A tremendous fantasy!!

Would you consider the audio edition of Dragonhaven to be better than the print version?

I loved both...I think the audio edition has a slight edge because Robin McKinley's channeling of a teenage boy when writing this has been fleshed out by a narrator that seemingly is channeling the very same (slightly crazed) teenager!


What did you like best about this story?

I love the little differences from our world and Robin's Dragonhaven world that are just sort of slipped in with no fanfare and cause you to suddenly, go, "um, wait...what just changed from MY world's 'normal' there??!).


What about Noah Galvin’s performance did you like?

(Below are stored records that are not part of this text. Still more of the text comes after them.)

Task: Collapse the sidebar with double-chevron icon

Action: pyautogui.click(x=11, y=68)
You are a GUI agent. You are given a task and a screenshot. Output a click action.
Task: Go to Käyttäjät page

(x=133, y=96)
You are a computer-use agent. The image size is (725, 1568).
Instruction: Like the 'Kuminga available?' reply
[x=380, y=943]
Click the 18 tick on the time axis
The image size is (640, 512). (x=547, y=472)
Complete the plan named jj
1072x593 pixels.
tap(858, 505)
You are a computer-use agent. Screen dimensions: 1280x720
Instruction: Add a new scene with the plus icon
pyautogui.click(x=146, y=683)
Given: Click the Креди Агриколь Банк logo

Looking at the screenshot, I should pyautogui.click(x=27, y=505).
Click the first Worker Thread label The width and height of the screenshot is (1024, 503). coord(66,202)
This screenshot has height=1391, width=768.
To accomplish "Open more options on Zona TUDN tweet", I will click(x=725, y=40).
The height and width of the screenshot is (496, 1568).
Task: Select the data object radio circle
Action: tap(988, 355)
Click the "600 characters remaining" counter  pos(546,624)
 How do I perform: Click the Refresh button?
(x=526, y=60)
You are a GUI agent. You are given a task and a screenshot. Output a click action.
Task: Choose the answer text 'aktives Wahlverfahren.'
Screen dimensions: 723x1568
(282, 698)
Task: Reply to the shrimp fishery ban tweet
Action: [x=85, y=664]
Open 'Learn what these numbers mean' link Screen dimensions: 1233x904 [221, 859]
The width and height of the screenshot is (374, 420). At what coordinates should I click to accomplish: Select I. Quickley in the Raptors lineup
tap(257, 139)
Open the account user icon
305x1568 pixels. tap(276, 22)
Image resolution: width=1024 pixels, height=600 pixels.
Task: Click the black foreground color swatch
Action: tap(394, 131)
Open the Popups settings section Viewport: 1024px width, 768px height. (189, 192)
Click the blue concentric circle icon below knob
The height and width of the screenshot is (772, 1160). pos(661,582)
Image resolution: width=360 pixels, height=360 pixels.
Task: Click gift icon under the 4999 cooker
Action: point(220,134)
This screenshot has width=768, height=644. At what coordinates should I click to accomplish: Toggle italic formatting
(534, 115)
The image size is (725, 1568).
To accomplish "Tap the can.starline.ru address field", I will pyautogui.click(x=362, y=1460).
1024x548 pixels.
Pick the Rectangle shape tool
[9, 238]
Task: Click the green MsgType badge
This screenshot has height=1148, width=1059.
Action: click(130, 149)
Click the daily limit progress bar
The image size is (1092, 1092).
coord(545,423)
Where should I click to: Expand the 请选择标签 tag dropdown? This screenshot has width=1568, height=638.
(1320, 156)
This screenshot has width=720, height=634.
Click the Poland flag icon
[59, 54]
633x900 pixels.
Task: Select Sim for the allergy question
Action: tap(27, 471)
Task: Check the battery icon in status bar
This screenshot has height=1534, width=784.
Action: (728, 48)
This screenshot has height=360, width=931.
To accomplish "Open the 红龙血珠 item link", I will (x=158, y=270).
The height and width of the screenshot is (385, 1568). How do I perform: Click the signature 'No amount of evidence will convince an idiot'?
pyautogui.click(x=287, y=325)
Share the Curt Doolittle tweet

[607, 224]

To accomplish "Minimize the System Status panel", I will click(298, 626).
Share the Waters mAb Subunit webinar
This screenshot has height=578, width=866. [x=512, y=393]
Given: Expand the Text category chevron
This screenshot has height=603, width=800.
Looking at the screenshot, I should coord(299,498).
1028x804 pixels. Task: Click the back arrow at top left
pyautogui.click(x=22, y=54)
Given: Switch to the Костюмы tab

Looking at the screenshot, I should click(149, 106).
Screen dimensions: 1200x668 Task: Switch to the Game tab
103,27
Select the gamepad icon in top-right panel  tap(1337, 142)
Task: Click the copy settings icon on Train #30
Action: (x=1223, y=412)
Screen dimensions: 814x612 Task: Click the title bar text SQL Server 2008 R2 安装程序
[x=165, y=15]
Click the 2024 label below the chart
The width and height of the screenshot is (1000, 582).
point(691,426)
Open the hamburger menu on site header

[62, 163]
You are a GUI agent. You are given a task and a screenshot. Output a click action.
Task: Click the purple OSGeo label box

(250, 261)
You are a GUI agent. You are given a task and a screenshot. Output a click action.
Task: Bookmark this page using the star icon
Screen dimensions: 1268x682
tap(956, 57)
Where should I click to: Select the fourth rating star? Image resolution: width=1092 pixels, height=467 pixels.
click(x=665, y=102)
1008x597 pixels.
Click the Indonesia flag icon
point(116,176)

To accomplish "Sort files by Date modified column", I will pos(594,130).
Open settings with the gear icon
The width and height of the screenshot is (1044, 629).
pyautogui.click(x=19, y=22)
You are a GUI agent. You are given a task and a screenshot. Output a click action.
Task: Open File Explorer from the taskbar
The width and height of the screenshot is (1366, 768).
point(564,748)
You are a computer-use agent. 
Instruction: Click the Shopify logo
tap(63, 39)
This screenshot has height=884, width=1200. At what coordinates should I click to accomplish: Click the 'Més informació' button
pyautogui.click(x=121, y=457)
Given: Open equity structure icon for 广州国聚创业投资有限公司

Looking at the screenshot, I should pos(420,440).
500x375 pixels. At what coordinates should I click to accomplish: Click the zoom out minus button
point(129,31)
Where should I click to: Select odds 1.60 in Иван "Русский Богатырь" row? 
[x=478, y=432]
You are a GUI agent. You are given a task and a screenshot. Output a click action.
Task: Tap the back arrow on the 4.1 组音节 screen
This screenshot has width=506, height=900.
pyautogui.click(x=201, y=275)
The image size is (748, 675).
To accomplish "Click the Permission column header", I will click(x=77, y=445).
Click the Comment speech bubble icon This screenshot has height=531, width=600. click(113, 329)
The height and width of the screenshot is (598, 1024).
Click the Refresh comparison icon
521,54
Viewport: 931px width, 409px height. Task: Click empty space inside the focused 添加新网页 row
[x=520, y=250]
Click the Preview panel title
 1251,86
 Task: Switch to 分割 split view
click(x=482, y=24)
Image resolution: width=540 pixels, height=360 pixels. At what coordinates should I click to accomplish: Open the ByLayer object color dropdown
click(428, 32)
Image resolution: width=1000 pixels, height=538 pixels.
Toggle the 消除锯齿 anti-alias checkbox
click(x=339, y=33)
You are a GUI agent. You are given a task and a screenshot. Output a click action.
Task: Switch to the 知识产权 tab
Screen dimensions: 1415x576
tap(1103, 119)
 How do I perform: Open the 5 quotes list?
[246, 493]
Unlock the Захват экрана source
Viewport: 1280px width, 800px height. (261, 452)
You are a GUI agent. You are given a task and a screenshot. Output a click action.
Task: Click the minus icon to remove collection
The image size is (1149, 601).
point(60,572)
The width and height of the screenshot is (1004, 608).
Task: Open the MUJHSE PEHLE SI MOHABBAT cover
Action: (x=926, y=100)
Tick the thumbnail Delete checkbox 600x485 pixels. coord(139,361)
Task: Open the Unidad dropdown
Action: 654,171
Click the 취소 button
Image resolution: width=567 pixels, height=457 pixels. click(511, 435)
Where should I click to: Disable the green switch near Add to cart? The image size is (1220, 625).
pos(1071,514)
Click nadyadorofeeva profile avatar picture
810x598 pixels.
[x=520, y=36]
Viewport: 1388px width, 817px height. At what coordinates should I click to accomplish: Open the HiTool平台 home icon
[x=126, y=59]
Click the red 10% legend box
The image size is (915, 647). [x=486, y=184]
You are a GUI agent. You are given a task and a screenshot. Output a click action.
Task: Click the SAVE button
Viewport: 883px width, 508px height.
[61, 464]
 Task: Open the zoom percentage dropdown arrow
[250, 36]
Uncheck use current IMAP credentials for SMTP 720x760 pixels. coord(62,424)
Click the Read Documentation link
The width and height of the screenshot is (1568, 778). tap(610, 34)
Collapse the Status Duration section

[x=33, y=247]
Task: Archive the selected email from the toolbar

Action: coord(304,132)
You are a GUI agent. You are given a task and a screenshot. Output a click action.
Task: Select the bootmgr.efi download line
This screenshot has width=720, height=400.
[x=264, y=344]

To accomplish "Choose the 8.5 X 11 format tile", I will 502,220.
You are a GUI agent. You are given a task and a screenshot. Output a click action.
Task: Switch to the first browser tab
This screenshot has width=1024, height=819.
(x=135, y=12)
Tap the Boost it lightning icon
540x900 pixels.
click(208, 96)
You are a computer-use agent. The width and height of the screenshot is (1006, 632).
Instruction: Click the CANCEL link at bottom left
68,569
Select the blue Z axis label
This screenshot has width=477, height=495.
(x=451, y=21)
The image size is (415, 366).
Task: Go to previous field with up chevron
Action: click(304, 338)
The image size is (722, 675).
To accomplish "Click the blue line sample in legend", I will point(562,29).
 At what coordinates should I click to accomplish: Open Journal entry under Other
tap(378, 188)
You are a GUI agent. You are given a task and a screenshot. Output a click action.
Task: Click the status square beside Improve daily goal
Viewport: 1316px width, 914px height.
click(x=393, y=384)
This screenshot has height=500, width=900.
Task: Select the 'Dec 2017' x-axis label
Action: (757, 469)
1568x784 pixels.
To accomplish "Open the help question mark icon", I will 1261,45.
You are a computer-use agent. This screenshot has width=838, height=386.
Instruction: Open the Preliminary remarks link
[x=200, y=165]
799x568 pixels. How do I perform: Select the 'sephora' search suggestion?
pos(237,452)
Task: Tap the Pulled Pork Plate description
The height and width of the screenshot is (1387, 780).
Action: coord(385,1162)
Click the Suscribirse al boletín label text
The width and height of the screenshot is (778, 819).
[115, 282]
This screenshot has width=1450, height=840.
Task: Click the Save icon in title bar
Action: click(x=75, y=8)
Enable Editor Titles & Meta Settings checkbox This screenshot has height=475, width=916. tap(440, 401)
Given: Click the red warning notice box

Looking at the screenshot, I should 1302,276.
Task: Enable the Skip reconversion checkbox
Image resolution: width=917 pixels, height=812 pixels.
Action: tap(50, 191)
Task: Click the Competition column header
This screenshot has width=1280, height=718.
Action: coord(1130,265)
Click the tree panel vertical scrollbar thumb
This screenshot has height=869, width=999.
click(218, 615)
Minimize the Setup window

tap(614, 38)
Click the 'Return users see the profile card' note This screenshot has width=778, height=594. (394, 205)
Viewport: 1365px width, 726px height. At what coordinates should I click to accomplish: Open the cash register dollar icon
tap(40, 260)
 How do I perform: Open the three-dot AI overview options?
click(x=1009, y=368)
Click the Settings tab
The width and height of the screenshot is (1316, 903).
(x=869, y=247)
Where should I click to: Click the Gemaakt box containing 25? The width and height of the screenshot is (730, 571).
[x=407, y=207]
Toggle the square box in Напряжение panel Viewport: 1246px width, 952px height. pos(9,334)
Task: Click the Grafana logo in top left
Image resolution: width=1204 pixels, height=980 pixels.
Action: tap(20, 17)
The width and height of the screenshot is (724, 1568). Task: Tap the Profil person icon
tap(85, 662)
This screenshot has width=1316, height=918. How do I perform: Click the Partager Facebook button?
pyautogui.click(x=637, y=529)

I felt as though my best friend's 20-something slightly ADHD son was telling me the story (he, by the way, is very interesting to listen to, as is this story), When I started listening to this, I immediately flashed back and thought, this is just the way I heard it in my head when I was reading the paper version!

I would guess that some people would prefer a more mainstream narration, but I thoroughly enjoyed story and narration as a seamless mixture, without trying to "read" the story to me as if I were a 2-year-old, which is how some narrators approach the task.


Did you have an extreme reaction to this book? Did it make you laugh or cry?

Both.


Any additional comments?

This is one of my favorite book to re-read when on a trip. I always seem to catch some little something I missed on the other reads that makes the story even better.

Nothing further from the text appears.